§ PAGE TEXT:

Maybe your toddler or teen is just unhappy or frustrated and eye rolling is his or her way of expressing that. Maybe it’s not personal at all. Either way, if it’s bothering you, it’s worth being discussed. Don’t get sidetracked by the rudeness and don’t engage in the same behavior. I know it’s difficult to ignore being ignored.
If you accept rudeness, you’ll get it. Parents who refuse to tolerate rude behavior tend to have kids who aren’t rude. Decide what’s most important to you. Let the house rules be known, and then hold your child accountable.
You can’t punish your tween every time your child misbehaves. If you try, you will spend all of your time frustrated and yelling. Soon, you will drive yourself crazy — and your child will just start tuning you out. Instead, decide what you’re willing to tolerate and what you’re willing to overlook.
Warn your kids when they are nearing intolerable behavior. For example, I count to three in Spanish, and my daughters know when I get to one, they have crossed a line. This will let you warn them without embarrassing them. It’s a private mom-and-child code that leaves them with some dignity.
When my girls roll their eyes at me, my instant reaction is to roll mine back — but how is that helpful? It solves nothing, demonstrates just how immature I am and sets a bad example. So, no matter how hard it is, try to take the high road when disciplining your child. Remember, you are an adult — behave like one.
How do you get your child to stop talking back or rolling their eyes? What is your way to get respect from your teen?

§ EXERCISE TASKS:
• 1. In the parenting advice, what language does the writer count to three in to warn her daughters?
• 2. Return the part of the parenting advice from "Warn your kids" to "with some dignity.", copied word for word.

§ DATA BLOCK:
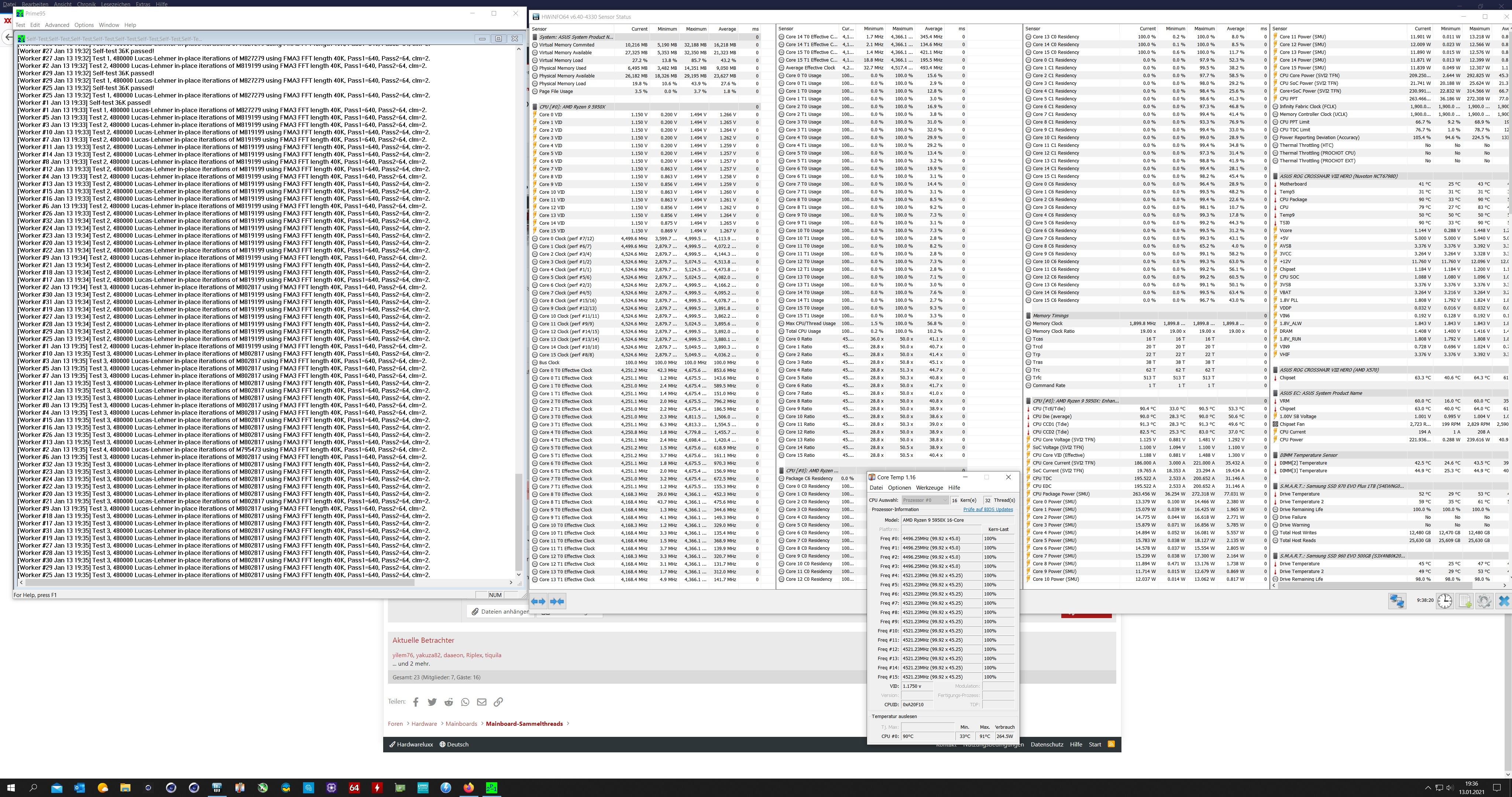The width and height of the screenshot is (1512, 797).
Task: Start logging with sheet-plus icon
Action: (1464, 601)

§ WRITTEN RESPONSES:
• 1. Spanish.

• 2.
Warn your kids when they are nearing intolerable behavior. For example, I count to three in Spanish, and my daughters know when I get to one, they have crossed a line. This will let you warn them without embarrassing them. It’s a private mom-and-child code that leaves them with some dignity.